おそらく雷魔法や高速移動の負荷を修羅モードになる事で軽減しているのだろう。
そう考えながらドライアドと舞の激しい攻防を見守っていると、2人が同時に距離をとって体勢を整えた。
舞は妖刀星穿ちを腰だめに構え、ドライアドは木の槍を重心を低くして構えている。
「なぁこれ、少し下がった方が良くないか?」
「うむ。先程から攻撃の余波が届いておったし、もう少し下がった方が良いじゃろうな」
「アンとシルビアも下がって良いか?」
「うん! 今すぐ下がろう! すぐ下がろう!」
「フーマ様。ベンチは私がーー」
「お、サンキュー」
転移魔法はあまり人前で使えないし、こうしてシルビアが持ってくれるのは助かる。
あんまり女の子に重い物を持たせるのもどうかと思うけれど、シルビアが持つと言ってくれたのだし有り難くお願いしよう。
そんな事を考えながら早足で観客席の方に向かうと、ちょうど今し方到着したらしいミレイユさんが俺達の方にパタパタと走って来た。

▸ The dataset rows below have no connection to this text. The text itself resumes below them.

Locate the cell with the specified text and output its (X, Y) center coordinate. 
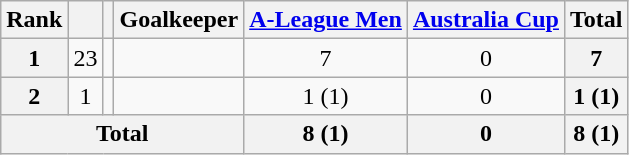
Goalkeeper (179, 20)
2 (34, 96)
23 (86, 58)
A-League Men (326, 20)
Australia Cup (486, 20)
Rank (34, 20)
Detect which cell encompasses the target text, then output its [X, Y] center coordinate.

「お疲れ様ですミレイユさん。ちょっとマイムが本気を出しちゃったんで、防御力に自信の無い皆さんには下がってもらった方が良いかもです」
「分かりました。事前にトウカさんからお話を聞いていたので観客席をかなり離したのですが、流石はマイムさんですね!」
「今は2人とも本気の一撃のために力を溜めておるが、いつ動き出すのかは妾にも分からぬ。出来るだけ急いだ方が良いじゃろうな」
「了解です! それじゃあ失礼しますね!」
ミレイユさんがそう言って俺達に軽く会釈をし、観客席のすぐ側で控えていたギルド職員に指示を出し始める。
各地のお偉方さん達は強そうな護衛がついているから大丈夫だろうが、普通の街人達は万が一に備えた方が良いだろう。

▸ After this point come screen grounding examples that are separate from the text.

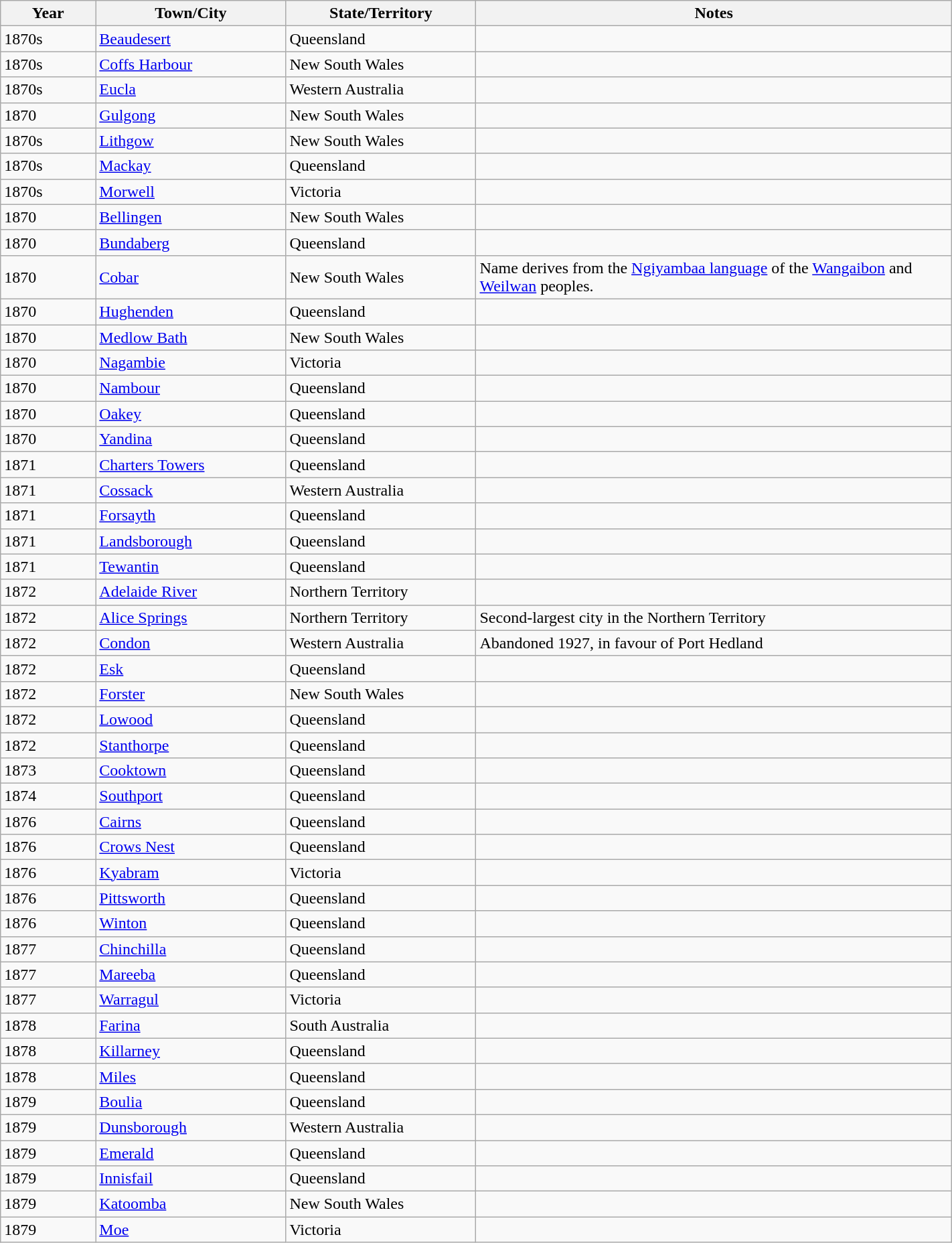
Name derives from the Ngiyambaa language of the Wangaibon and Weilwan peoples. [714, 277]
Cobar [191, 277]
Lowood [191, 719]
1874 [48, 796]
Yandina [191, 439]
Notes [714, 13]
Gulgong [191, 115]
Eucla [191, 90]
Boulia [191, 1101]
Chinchilla [191, 949]
Dunsborough [191, 1127]
Second-largest city in the Northern Territory [714, 617]
Farina [191, 1025]
Condon [191, 643]
Cooktown [191, 771]
Lithgow [191, 141]
Medlow Bath [191, 337]
Miles [191, 1076]
Esk [191, 668]
Kyabram [191, 872]
Forster [191, 694]
Abandoned 1927, in favour of Port Hedland [714, 643]
Adelaide River [191, 592]
Southport [191, 796]
Warragul [191, 1000]
Year [48, 13]
1873 [48, 771]
Town/City [191, 13]
State/Territory [381, 13]
Tewantin [191, 566]
Nambour [191, 388]
Morwell [191, 191]
Bundaberg [191, 242]
Cairns [191, 821]
Oakey [191, 414]
Forsayth [191, 515]
Emerald [191, 1152]
Charters Towers [191, 465]
Crows Nest [191, 847]
Bellingen [191, 217]
Pittsworth [191, 898]
Coffs Harbour [191, 64]
Alice Springs [191, 617]
Killarney [191, 1050]
Moe [191, 1229]
Katoomba [191, 1204]
Stanthorpe [191, 745]
Nagambie [191, 363]
Landsborough [191, 541]
Winton [191, 923]
Mackay [191, 166]
Cossack [191, 490]
Hughenden [191, 311]
Mareeba [191, 974]
Innisfail [191, 1178]
South Australia [381, 1025]
Beaudesert [191, 39]
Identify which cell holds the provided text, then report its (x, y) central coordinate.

「のうフーマ。あまり被害が出る様じゃったら妾があやつらを止めに入るから転移を頼むぞ」
「あいよ。まぁ、後一撃で決まるだろうからそれさえ防げれば大丈夫だろうけどな」
舞は性格的に派手な大技を好むし、ドライアドとの戦闘は実戦というよりは力の見せ合いだと言っていたから、次の一撃で決まると思う。
あの2人の技の準備が異様に長いのもその証拠だろう。
無表情で眠そうな顔をしてはいるが、ドライアドも戦闘においては舞と似た様なタイプなのかもしれない。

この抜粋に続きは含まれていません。